Back to the rezzies. I’m so excited about them. And I feel like I’m doing pretty well on a few of them… others I haven’t even attempted yet. Which is fine!

More foods made from the ground
More foods from things that used to swim (less for health reasons and more because I love to eat fish).
Less Computer time.
Less buying of things. (Since we’re talking about this, is there anyone in the OC/LA area who likes being honest in a loving way and also has a loose understanding of my personal style goals who can help me go through my closet and do a big purge? Ideal: Frances Allen. She’s a great clothes-give-away-helper but Frances Allen lives in TX. Truth in love, people. Call me.)
Go on walks immediately from work. Because of 2 reasons:
1. It’s good for me.
2. I’m a much nicer person when I have a little bit of me time in the transition between work and home. Who knew!?
Get better at Graphic Design (this is less of a goal and more of something I’m looking forward to– which is a whole list in itself– bc I actually am taking a graphic design class this Spring)
Think before I speak. This one is kind of emotional, but I have guidelines that make it an actual practice and not just something to say. I want to start asking myself if what I’m about to say is either True or Necessary or Kind (perfect world: all three!) ? If not, I’m going to try and not say it. (Worried about the necessary one. I feel that a majority of my friendships are based on the unnecessary things that I say.)

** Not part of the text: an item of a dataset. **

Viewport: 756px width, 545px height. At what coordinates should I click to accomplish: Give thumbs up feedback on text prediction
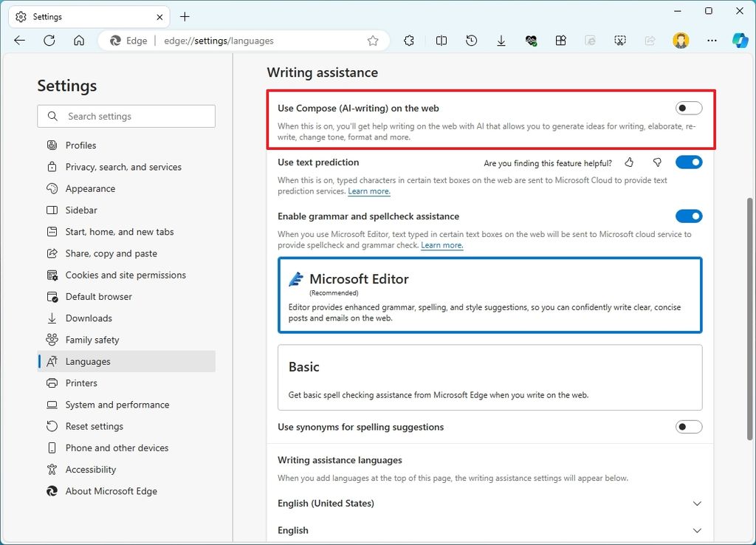coord(629,162)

Become a better photographer. I think I’ve mastered iPhone and am ready to step up to a big girl camera with actually thinking involved.
Write down something that makes me happy/grateful every weekday on my cool wall calendar. Today’s entry: Foot health. #grateful
Continue to watercolor
Send more mail. Note: I didn’t say “Write more letters.” Letters take time. If there is time for letters, so be it. But also, I want to just send more mail. Contents may or may not include: A page from my 24 Hour Woman Calendar that I’m ACTUALLY obsessed with, a envelope of glitter, an actual letter, a haiku, a lock of my hair. Send me your mailing information if interested in receiving mail.

It’s a good year. I can really feel it. I was sooooo done with 2014 when 2015 rolled around. And then 2015 was fully one of those years that you look back on and I feel like I lived 7 different lives with 10 different personalities, but I’m already pumped about 2016. Today, I had scrambled eggs with cheese and herby, limey, avocado sauce on the side and that’s just not something you would have done in 2015. But it just makes so much sense in 2016.